While preparing a talk on privacy I gave earlier this week at the Harvard Club of Concord, MA (thanks for the warm reception!), I thought I would see how much Harvard itself is involved in enabling the data aggregation industry. My colleague Latanya Sweeney had introduced me to a new tool called Collusion and my curiosity provided an opportunity to try it out.

Collusion is an add-on to the Firefox browser that makes painfully clear the extent of tracking and data sharing that happens while you are browsing the Web. (Firefox is a free browser produced by a non-profit. You can download it here. It takes less than five minutes to install. Adding Collusion is also free and takes just a few minutes.)

There is a lovely demo showing how Collusion works. You can repeatedly start from a clean slate and watch the advertising and marketing data sites tracking you anew as you click around even among the most innocent, noncommercial sites.

It turns out that there really aren't any noncommercial sites. We expect data to be collected when we browse the Amazon site, and shouldn't any more be surprised when our Amazon habits affect some aggregated view of who we are. But Harvard? Well, Harvard is not #1 in social media for nothing.
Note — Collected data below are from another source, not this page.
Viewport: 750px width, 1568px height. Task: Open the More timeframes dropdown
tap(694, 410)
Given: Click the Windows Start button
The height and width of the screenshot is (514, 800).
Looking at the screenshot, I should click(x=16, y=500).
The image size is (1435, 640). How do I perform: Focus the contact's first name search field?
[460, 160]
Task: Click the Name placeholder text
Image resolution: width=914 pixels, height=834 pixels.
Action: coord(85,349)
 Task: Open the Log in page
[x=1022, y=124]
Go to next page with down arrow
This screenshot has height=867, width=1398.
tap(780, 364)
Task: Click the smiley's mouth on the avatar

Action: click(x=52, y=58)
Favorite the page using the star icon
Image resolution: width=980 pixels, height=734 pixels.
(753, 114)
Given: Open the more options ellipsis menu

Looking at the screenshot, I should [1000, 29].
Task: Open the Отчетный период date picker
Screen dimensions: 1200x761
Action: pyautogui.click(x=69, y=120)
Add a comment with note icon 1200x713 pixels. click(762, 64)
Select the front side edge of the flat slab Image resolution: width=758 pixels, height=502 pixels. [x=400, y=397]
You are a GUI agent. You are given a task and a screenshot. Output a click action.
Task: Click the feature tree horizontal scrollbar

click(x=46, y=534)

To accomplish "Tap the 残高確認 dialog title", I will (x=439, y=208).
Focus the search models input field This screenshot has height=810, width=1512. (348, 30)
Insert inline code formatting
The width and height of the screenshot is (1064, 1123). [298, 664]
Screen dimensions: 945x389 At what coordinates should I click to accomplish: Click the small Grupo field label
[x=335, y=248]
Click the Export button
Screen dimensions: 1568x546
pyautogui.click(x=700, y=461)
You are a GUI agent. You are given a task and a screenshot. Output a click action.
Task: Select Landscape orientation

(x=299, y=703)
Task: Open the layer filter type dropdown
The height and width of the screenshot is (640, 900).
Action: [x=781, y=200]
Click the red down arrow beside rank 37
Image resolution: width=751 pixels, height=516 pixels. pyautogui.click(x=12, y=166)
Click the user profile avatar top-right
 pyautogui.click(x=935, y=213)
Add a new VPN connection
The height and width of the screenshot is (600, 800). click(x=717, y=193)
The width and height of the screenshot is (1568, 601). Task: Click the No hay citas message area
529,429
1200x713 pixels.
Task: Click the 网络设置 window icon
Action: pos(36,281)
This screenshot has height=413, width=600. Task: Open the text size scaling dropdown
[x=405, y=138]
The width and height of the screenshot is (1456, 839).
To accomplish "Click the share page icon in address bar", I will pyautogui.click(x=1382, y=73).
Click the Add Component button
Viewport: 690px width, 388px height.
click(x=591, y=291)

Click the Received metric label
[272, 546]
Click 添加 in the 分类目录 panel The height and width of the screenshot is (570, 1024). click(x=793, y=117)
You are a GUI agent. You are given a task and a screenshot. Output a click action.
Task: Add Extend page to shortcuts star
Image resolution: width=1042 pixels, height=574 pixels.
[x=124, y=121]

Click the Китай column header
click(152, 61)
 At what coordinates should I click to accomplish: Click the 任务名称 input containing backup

When I visited Harvard's home page, right away cookies from Twitter, Google, and Youtube appeared. (The last two are the same company.)

Fine. It's hard to avoid Google anyway. But as soon as I pulled down a menu and selected the Athletics link,
the picture exploded.

 (I have added the names. In Collusion they appear one at a time as you mouse over the circles.) You probably have never heard of some of these places that now know about my Harvard browsing and are integrating that information with information obtained from other cookies installed when I browsed other sites. Below are screen shots from their home pages, which give you an idea of why they might be interested in knowing about people who visit the Harvard site. Remember, I got all this, and more, with a SINGLE CLICK from the Harvard home page.

There are things you can do to fight tracking. See, for example, the PrivacyChoice site, which will direct you to some add-ons that can help. But awareness alone is valuable; at least as an experiment, install Firefox and Collusion, go about your normal business, and then check the tracking graph. You are being watched.


  1. It seems bad that we are being tracked so carefully but is it really bad? Advertisers having a better sense of what to bother sending us (and not sending us- if only...) doesn't sound bad.

    Has there been a case where tracking has lead to a bad result in America. For example, tracking that someone looked up terrorists sites and got tossed into jail? Or a company noting what you are browsing and firing you?

    I ask nonrhetorically- and more generally, why is it a bad thing?

  2. Bill, there are lots of answers to that question, but one is that what are "better" ads for you to see are strictly defined as the ones that will make the advertisers more money. If your aggregated profile suggests you are a poor credit risk, for example (on the basis of nothing to do with your borrowing habits, just because you have been shopping lots of hip-hop music, for example), you won't get any low-interest mortgage offers. Tracking tends to make us all more similar to what we are viewed as being already.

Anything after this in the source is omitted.